The U.S. occupation administration, which regards education as an essential ingredient in creating a democracy in postwar Iraq, has rushed to introduce reforms and raise monthly teacher salaries from $15 along with tips from children seeking higher grades before the invasion to $160 a month.
TEXTBOOKS REVISED
A team of Iraqi officials spent the summer expunging 17 million textbooks of Baath Party teachings and passages of Hussein's life and revising chapters under a project funded by the U.S. Agency for International Development (USAID).
Countless photographs of Hussein have been deleted not only from books but school calendars, and classroom walls. At Nile primary school in Baghdad's Mansour district, workers Wednesday put a second coat of white paint over a favorite Hussein slogan that had decorated a courtyard wall: "Always look your enemy in the eye."

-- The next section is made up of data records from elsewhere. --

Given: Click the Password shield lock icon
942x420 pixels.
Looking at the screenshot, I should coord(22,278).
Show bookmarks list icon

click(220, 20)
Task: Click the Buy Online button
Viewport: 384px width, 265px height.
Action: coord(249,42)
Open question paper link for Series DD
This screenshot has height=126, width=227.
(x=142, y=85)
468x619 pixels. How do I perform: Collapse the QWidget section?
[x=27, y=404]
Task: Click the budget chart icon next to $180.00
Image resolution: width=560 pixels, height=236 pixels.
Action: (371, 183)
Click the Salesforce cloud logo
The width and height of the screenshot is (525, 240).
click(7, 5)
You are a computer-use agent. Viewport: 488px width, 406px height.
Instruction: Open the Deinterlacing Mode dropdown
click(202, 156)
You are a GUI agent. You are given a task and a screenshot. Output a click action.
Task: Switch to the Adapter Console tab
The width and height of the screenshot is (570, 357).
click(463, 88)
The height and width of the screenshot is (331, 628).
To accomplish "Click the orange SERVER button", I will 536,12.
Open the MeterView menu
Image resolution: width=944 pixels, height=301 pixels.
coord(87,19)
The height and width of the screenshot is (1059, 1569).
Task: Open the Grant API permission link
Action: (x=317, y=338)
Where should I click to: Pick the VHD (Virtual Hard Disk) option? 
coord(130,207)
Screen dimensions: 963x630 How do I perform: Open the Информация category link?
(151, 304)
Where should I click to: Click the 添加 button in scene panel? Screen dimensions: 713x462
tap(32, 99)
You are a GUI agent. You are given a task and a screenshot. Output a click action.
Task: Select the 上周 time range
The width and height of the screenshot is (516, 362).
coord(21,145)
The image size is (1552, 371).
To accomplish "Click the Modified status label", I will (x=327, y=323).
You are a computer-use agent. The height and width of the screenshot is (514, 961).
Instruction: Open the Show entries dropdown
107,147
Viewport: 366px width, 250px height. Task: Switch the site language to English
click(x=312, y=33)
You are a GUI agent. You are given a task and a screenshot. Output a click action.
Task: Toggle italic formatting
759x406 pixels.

Excising the influence of Hussein and the Baath Party has also included a purge of the teaching profession.
Thousands of teachers and administrators were demoted or fired by American occupation authorities for being ranking members of Hussein's Baath Party. That, and the need to refurbish hundreds of schools, pushed the opening of school back one month.
Earlier this month, the U.S.-endorsed Governing Council went a step further,
voting to block all Baathists from government jobs, including teaching. Council members argued that the former mouthpieces of government propaganda should not be sent back into the classroom.
The U.S. administrator in Iraq, Paul Bremer, who has the power to veto the Governing Council's laws, has not yet approved the council's decision. In one of the first major clashes between the council and U.S. officials, Bremer has said the firing of thousands of teachers would result in upheaval and further delay the start of school.
The problem is not one that will be easily solved.
PARTY MEMBERSHIP PERVASIVE
"There is not a teacher in this room who was independent of the Baath Party, " said Bader Hanoonal-Dirawi, a 41-year-old biology teacher from Basra, who attended a recent USAID-sponsored training seminar in Baghdad.
Iraqi teachers are also having to absorb new and unfamiliar methods.
At a six-day crash course, educators Arsht and Culhane taught their counterparts techniques that encourage feedback between students and teachers - - a dizzying concept for most of the Iraqis. After a 30-minute discussion, many concluded that the ideas would be difficult to implement.
"This American style is completely new for us," said Badriyah al-Waeli, 50, who supervises history teachers at a high school in Amariyah, west of Baghdad. "The teachers will need some time to adjust, and children will have to learn to discuss their ideas."
Waeli said teachers will steer clear of modern history until a new crop of textbooks can be prepared.
"There were about six lines (in the old textbooks) about the 1991 Gulf War, " she said. "We taught kids that the Americans launched an aggression against us, and then foreigners came and caused trouble in the south," referring to the Shiite uprising in southern Iraq after the conflict.
Majid, the economics high school teacher from Babylon, says both students and teachers will muddle through in coming months.
"For the children, Saddam was portrayed as a kind of God," Majid said. "This is going to take time to change."